At the time of the song's initial popularity in the 1950s, many believed it was inspired by a green-doored restaurant and bar called "The Shack" in Columbia, Missouri, where singer Jim Lowe had attended the University of Missouri. However long-time Shack owner Joe Franke doubts this theory.[1]

An oft-repeated urban legend has developed saying the song refers to London's first lesbian club, Gateways (1930–1985), which was in Bramerton Street in Chelsea. It had a green door and was featured in the film The Killing of Sister George.[2][3] But aside from that there is no substantive connection between the 1950s American song and the British club.[4]

Possible literary origins[edit]

In "The Green Door", a short story by O. Henry from his 1906 book The Four Million,[5] a man named Rudolf Steiner is handed a mysterious card reading, "The Green Door." On entering the door he meets a starving young woman. He quickly rushes out and returns laden with food, and they become friends over supper; finally Steiner promises to visit her again the next day and there is romance in the offing. Eventually it turns out that the card was an advertisement for an entirely different "Green Door", a theatre play. O. Henry uses the eponymous green door as a symbol for everyday adventures which he encourages us to seek out.

It is also possible that the song is a reference to an H. G. Wells short story, "The Door in the Wall."[6][7]

Behind the Green Door (1940)[8] is a Penny Parker mystery novel by Mildred Wirt Benson. In the novel, the secret door hides some illegal activity at a ski-resort hotel; no music or vice is involved in this book aimed at adolescent girls.
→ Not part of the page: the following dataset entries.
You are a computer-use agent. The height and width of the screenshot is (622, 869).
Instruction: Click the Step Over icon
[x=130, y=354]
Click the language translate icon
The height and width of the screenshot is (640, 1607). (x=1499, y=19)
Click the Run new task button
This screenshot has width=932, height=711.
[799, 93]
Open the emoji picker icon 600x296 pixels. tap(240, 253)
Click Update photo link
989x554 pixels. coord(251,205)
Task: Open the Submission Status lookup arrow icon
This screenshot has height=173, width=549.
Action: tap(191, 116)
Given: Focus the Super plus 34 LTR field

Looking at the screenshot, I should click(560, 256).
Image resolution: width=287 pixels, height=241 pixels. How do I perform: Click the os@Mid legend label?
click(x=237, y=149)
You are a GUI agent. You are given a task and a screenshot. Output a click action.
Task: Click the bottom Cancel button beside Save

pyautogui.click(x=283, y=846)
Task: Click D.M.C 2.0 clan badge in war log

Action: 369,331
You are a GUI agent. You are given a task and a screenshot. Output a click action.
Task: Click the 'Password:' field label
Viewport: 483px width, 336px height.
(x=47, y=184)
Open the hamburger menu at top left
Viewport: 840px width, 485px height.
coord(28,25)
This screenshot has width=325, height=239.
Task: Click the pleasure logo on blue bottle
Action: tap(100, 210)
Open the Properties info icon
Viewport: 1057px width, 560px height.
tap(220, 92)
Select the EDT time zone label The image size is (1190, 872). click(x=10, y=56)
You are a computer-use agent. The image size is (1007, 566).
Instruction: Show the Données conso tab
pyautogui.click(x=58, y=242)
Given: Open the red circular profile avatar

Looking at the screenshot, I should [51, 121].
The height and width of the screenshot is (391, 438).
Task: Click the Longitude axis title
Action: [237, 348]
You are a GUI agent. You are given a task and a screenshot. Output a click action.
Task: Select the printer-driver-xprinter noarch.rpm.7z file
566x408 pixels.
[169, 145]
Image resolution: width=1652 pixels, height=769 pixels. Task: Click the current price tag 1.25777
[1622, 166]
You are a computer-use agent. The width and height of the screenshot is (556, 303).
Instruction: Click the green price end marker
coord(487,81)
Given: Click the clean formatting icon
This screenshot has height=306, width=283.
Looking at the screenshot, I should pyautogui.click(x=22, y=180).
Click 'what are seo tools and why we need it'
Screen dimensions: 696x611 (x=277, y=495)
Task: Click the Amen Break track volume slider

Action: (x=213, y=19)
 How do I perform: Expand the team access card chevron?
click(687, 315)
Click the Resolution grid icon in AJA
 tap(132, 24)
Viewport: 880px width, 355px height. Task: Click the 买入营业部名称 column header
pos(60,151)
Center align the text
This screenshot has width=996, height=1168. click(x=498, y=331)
It was reprinted in 1951, a few years before the song appeared.

Fitz-James O'Brien's short story, "The Lost Room", details a man being locked out of his own room by a group of demons and bears some similarity to the themes of the song.[9]

Recordings[edit]

The hit version of the song in the United States was recorded by Jim Lowe (backed by the orchestra of songwriter Davie, with Davie also playing piano), and it reached #1 on the Billboard charts for one week on November 17 1956 squeezing out Love Me Tender by Elvis Presley.

In the United Kingdom, Lowe's version reached #8 on the charts, but a version by Frankie Vaughan was even more popular, reaching #2. Another UK recording, by Glen Mason, reached #24 on the UK chart. The most popular version was by rock and roll revivalist Shakin' Stevens which spent four weeks at number one in August 1981.[10]

In 1964, Bill Haley and his Comets recorded a version for a single release on Decca Records during an unsuccessful attempt to make a comeback with the label that had made them famous with "Rock Around the Clock" (this version was produced by Milt Gabler); Haley and the Comets also recorded an instrumental version in 1962 for the Mexican Orfeon Records label. Country humorist Mayf Nutter re-charted the song in 1973. Crystal Gayle recorded the song in 1977, and it has since become a fan favorite at her concerts.

Psychobilly band the Cramps covered the song on their 1981 album, Psychedelic Jungle.

The Spanish pop-punk group Los Nikis made a Spanish version in 1986.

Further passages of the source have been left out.